For my money theyre not as great about false positives. Theyre not as bad as spamcop, but for anything where im not exceptionally confident, i do post-acceptance filtering. 

Using abuseat and sbl-xbls is, theoretically superfluous, since the latter includes the former, but it doesnt always work out that way. Since abuseat has a sane delisting policy, sane inclusion policy, and a low incidence of false positives, i trust them as a pre-queue filter. 

the manitu and barracuda list have done me really well for the stragglers, and that limited sorbs zone every once in a while picks up some the others miss. 

Trick is, if you dont already, id put this in play on both primary and backup node. No weak links!

Anyway, this comparison has been around for a good bit, and while ive not always agreed with it *exactly*, it gets a "close enough" for me - http://www.sdsc.edu/~jeff/spam/Blacklists_Compared.html

andddd ill actually re-read what ive written once im not typing it over fried rice - anyone's guess how applicable it is

----------

## cach0rr0

re-read

ok

so how are you deploying spamassassin? is it deployed on the backup MX as well, or is it deployed in such a way on the primary MX that it isnt feasible to do the same way on the backup? 

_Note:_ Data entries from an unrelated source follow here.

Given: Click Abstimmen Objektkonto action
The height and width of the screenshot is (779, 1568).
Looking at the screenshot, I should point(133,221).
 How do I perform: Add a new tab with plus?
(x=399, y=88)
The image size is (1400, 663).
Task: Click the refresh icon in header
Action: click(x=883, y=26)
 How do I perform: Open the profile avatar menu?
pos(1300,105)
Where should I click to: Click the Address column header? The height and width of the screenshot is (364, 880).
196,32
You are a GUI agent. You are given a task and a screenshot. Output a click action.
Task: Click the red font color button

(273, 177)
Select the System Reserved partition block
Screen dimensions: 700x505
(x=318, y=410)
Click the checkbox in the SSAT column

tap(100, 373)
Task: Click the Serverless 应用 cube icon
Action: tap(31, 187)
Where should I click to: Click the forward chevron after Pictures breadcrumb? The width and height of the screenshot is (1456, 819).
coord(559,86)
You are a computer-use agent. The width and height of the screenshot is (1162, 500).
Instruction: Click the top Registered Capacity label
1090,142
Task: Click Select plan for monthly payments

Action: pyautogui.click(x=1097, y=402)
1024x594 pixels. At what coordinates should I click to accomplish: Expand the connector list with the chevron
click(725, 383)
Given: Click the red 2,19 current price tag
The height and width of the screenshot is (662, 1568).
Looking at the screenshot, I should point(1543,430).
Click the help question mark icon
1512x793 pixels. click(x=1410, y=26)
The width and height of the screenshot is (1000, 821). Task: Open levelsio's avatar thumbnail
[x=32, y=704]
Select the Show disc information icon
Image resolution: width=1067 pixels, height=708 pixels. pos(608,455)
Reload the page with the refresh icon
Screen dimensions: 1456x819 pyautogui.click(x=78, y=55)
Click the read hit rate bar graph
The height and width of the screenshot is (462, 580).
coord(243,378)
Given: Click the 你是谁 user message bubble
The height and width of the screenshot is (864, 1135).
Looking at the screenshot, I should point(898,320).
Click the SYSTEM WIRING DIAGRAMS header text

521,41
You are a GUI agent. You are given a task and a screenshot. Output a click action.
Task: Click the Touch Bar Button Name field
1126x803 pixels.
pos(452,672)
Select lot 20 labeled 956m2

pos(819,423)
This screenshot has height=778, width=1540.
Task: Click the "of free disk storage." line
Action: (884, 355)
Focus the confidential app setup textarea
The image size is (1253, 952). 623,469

Trick is, spamassassin suffers greatly when it doesnt have fresh headers to look at - fresh as in, just tacked on. 

For example, SA has rules to check the PTR stamp in a Received header, and see if it matches common patterns for dialup/dynamic residential broadband accounts. Now, if the most recently-added Received header matches this, that would be something that would be a relatively strong indicator of spam. But if it's 3 or 4 down the chain, it's absolutely meaningless, as a residential broadband customer connecting to their ISP's outbound MTA to send mail would have such a header. That's why a good chunk of the RBL's advise against "deep header parsing" as they call it. Well, that's one of the reasons they advise against it. 

In your situation if I had to do something, I'd freshen up my RBL's, and toss SA on in a way that it just junked the "high confidence spam" messages, while relaying anything questionable to your primary MX. 

hmph. this is yet another reminder i need to get off my ass and write a frontend - inclusive of a quarantine system - that handles all of this.

Anyway, start with freshening the RBL's. If still unacceptable, give a shout, plenty of other things to be done.

----------

## Philippe23

Okay, so I've updated the RBLs on both servers.  We'll see if that does better.

SpamAssassin is run via procmail on the main server and has the "learning" enabled per account, along with individual user's configs doing whitelisting.  If the stuff keeps coming though, I'll look into how to hook up SpamAssassin on there.

Thanks for the comparison page link.  I'll keep that around to update my list every once in a while.  I'm pretty sure half the RBLs you mentioned don't exist anymore, but since they're DNS lookups I guess I haven't noticed any errors....

Thanks again.

----------